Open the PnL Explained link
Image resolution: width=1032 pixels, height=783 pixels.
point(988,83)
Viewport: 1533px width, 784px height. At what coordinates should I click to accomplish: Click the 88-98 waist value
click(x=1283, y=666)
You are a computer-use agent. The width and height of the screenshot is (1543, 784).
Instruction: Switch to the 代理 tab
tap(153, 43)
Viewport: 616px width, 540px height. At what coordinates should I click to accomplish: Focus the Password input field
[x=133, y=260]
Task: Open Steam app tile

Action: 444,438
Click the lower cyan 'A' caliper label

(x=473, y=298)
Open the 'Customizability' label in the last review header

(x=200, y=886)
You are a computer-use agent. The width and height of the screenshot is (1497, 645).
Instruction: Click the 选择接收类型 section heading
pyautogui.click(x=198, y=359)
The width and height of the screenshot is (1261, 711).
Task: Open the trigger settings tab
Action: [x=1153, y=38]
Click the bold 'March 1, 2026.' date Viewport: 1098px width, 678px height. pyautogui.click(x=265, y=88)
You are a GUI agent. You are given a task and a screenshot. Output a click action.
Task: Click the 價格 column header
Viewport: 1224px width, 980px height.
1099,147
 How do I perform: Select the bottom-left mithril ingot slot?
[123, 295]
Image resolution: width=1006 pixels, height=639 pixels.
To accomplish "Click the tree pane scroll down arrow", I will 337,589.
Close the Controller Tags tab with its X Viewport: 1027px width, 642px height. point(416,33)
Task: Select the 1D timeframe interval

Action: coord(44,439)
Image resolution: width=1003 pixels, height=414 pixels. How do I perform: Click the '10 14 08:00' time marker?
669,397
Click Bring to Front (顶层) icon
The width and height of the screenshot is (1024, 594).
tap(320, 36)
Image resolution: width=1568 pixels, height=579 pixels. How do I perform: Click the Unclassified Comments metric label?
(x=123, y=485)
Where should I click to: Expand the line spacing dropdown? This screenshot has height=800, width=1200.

Given problem: Please rewrite the rows above as a Markdown table with two columns, Number and Line. Give each nonblank line its own entry, numbered in order, and leave out blank lines.

Exercise output:
| Number | Line |
|---|---|
| 1 | Open the PnL Explained link |
| 2 | Image resolution: width=1032 pixels, height=783 pixels. |
| 3 | point(988,83) |
| 4 | Viewport: 1533px width, 784px height. At what coordinates should I click to accomplish: Click the 88-98 waist value |
| 5 | click(x=1283, y=666) |
| 6 | You are a computer-use agent. The width and height of the screenshot is (1543, 784). |
| 7 | Instruction: Switch to the 代理 tab |
| 8 | tap(153, 43) |
| 9 | Viewport: 616px width, 540px height. At what coordinates should I click to accomplish: Focus the Password input field |
| 10 | [x=133, y=260] |
| 11 | Task: Open Steam app tile |
| 12 | Action: 444,438 |
| 13 | Click the lower cyan 'A' caliper label |
| 14 | (x=473, y=298) |
| 15 | Open the 'Customizability' label in the last review header |
| 16 | (x=200, y=886) |
| 17 | You are a computer-use agent. The width and height of the screenshot is (1497, 645). |
| 18 | Instruction: Click the 选择接收类型 section heading |
| 19 | pyautogui.click(x=198, y=359) |
| 20 | The width and height of the screenshot is (1261, 711). |
| 21 | Task: Open the trigger settings tab |
| 22 | Action: [x=1153, y=38] |
| 23 | Click the bold 'March 1, 2026.' date Viewport: 1098px width, 678px height. pyautogui.click(x=265, y=88) |
| 24 | You are a GUI agent. You are given a task and a screenshot. Output a click action. |
| 25 | Task: Click the 價格 column header |
| 26 | Viewport: 1224px width, 980px height. |
| 27 | 1099,147 |
| 28 |  How do I perform: Select the bottom-left mithril ingot slot? |
| 29 | [123, 295] |
| 30 | Image resolution: width=1006 pixels, height=639 pixels. |
| 31 | To accomplish "Click the tree pane scroll down arrow", I will 337,589. |
| 32 | Close the Controller Tags tab with its X Viewport: 1027px width, 642px height. point(416,33) |
| 33 | Task: Select the 1D timeframe interval |
| 34 | Action: coord(44,439) |
| 35 | Image resolution: width=1003 pixels, height=414 pixels. How do I perform: Click the '10 14 08:00' time marker? |
| 36 | 669,397 |
| 37 | Click Bring to Front (顶层) icon |
| 38 | The width and height of the screenshot is (1024, 594). |
| 39 | tap(320, 36) |
| 40 | Image resolution: width=1568 pixels, height=579 pixels. How do I perform: Click the Unclassified Comments metric label? |
| 41 | (x=123, y=485) |
| 42 | Where should I click to: Expand the line spacing dropdown? This screenshot has height=800, width=1200. |